Même s’il est parfois fastidieux et chronophage, le nettoyage de nos boîtes aux lettres est lui aussi utile, et pas si pesant, si on le fait régulièrement. « Il importe surtout de ne pas stocker des pièces jointes lourdes et d’éviter autant que possible d’en envoyer tous azimuts… », souligne la chargée de missions.
Pierre-Yves Chavan, directeur Environnement de travail numérique à la DGNSI, renchérit : « Notre messagerie n’est pas un lieu d’archivage de dossiers, et pour les échanges de gros documents, il est fortement recommandé de privilégier des solutions de partage de fichiers (partage.vd pour l’usage professionnel des collaboratrices et collaborateurs de l’État ou, par exemple, swisstransfer.com pour un usage personnel), qui sont beaucoup moins énergivores. » Et le directeur d’ajouter : « Les messages à caractère professionnel ou important devraient être stockés dans un espace de gestion documentaire sécurisé et sauvegardé.
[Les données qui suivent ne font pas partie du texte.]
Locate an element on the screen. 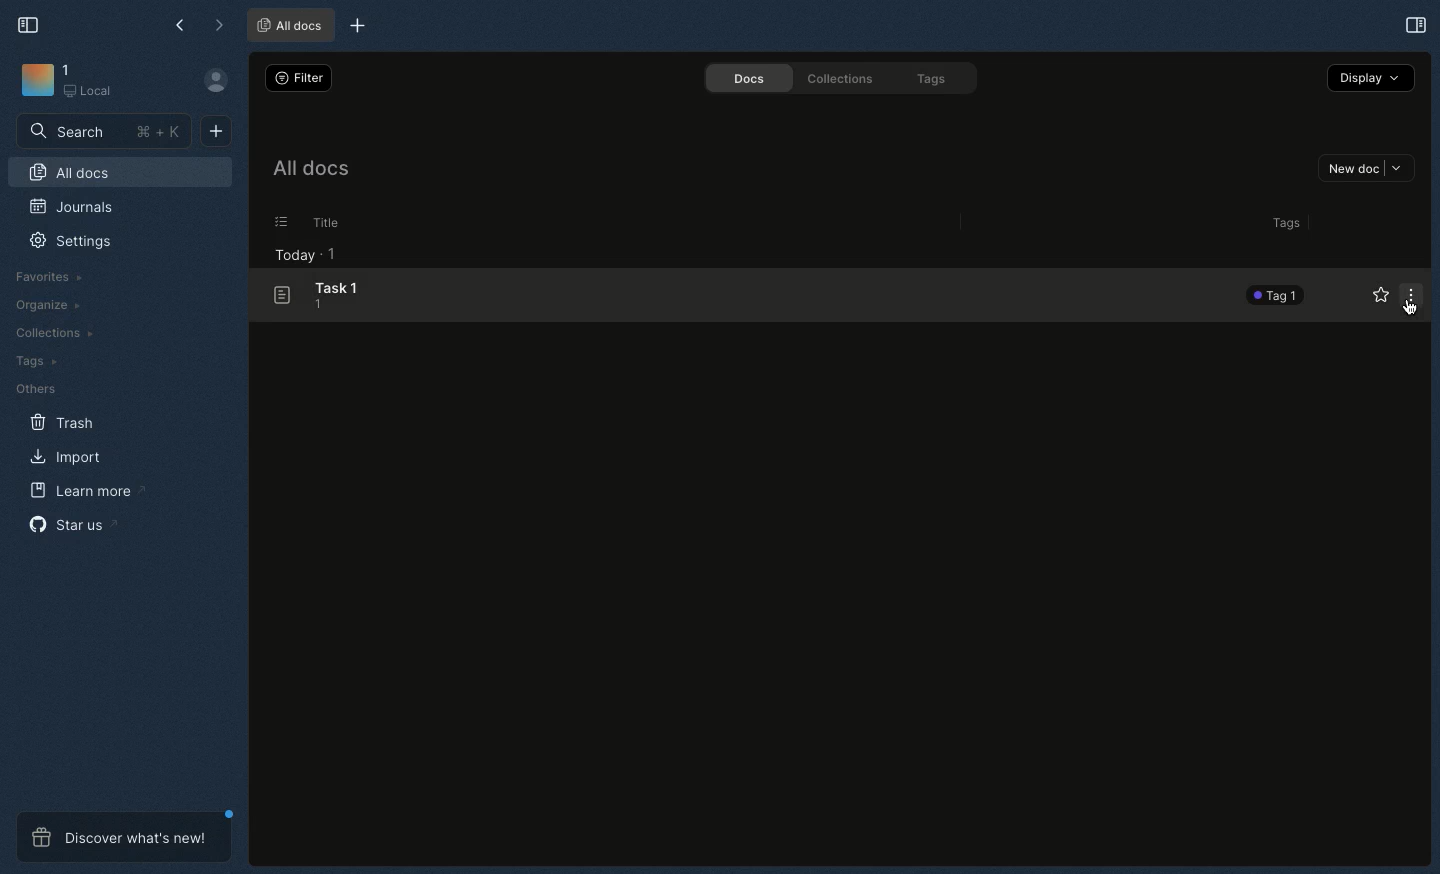  Others is located at coordinates (35, 387).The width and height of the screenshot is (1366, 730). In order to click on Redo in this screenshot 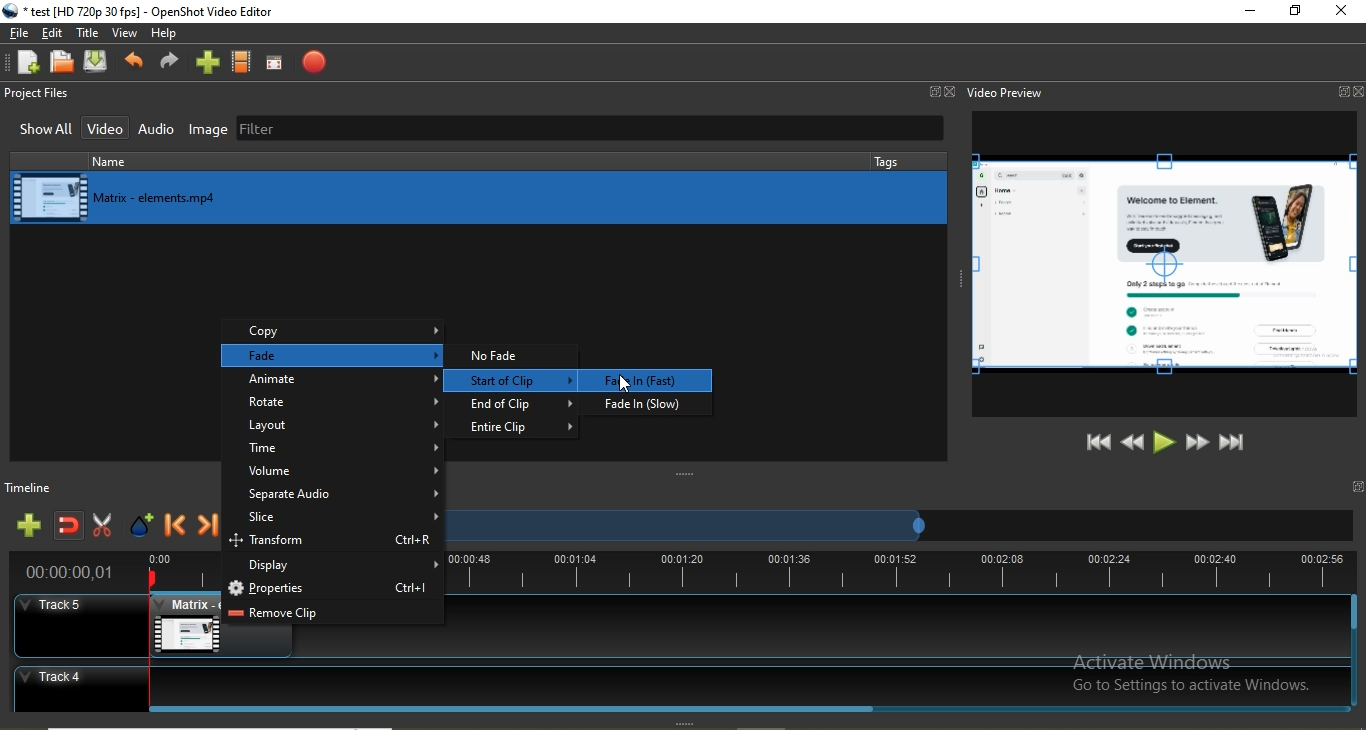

Cela permet également de partager des fichiers via des liens hypertextes plutôt qu’avec des pièces jointes. Il faut savoir enfin que les messageries instantanées, comme Webex par exemple, sont beaucoup moins lourdes que les messageries traditionnelles. »
Gare aux newsletters !
« Si nous pouvons influer sur ce que l’on envoie, on oublie souvent qu’il est aussi possible d’agir sur ce que l’on reçoit ! C’est pourquoi il est également conseillé de se désabonner des newsletters qu’on ne lit plus, envoyées à des milliers de destinataires, qui encombrent nos boîtes mail », conclut Ludivine Epiney. (MHJ)
Pour en savoir plus:
Centre d’éducation permanente (CEP) : L’envoi d’un message électronique
Futura-sciences : Quelle est l’empreinte carbone d’un e-mail ?
Dolist : Les grandes dates de l’évolution des e-mails
Le Temps : e-mail, cloud, datacenter : des clics et du carbone
Les chiffres de l’État
La Direction générale du numérique et des systèmes d’information (DGNSI) nous livre les chiffres suivants :
- Le nombre de messages échangés au sein de l’administration cantonale est d’environ 380 000/jour pour une taille moyenne de 255 KB.
- En se basant sur une moyenne de 4 g d’équivalent CO2 par mail, on arrive à environ 1,5 tonne de CO2/jour pour le trafic de messagerie de l’État.
- Pour se faire une idée : 1 tonne d’équivalent CO2 correspond à : 3300 kilomètres en voiture à essence ou à un vol en avion entre Francfort et New York ou encore à 8800 gobelets de café (selon le site myclimate).
- Le nombre de mails externes reçus par jour sur les filtres antispam est d’environ 300 000, dont la moitié est bloquée (spams). Ces derniers ont tout de même parcouru de la distance et ont donc généré un équivalent CO2.
- La messagerie de l’État ne nécessite pas moins de 22 serveurs divers, 192 disques durs rien que pour le stockage des mails et plusieurs serveurs de filtrage dédiés, sans compter les routeurs et autres switchs, qui utilisent tous de l’électricité, ni bien sûr les ordinateurs et smartphones des utilisateurs.
Conseils utiles
- Réduisez la liste des destinataires au strict nécessaire.
- Désabonnez-vous de toutes les newsletters et abonnements inutiles.
- Préférez, lorsque c’est possible, le téléphone, les messageries instantanées ou le SMS à l’e-mail.
- Évitez les signatures lourdes avec couleurs, logos, photos ou autres mises en garde pour la protection de l’environnement, par exemple.
- Privilégiez des solutions de partage de fichiers (partage.vd pour l’usage professionnel des collaboratrices et collaborateurs de l’État ou, par exemple, swisstransfer.com pour un usage personnel).
- Évitez de répondre aux mails avec la pièce jointe d’origine et évitez aussi autant que possible de « Répondre à tous ».
- Triez régulièrement votre boîte mail et éliminez tous les messages inutiles. Faites également le ménage régulièrement dans les « Éléments envoyés ». On a tendance à oublier ce dossier.
- Supprimez immédiatement un mail traité. Cela vous permet de limiter le ménage par la suite !
- Videz régulièrement votre corbeille.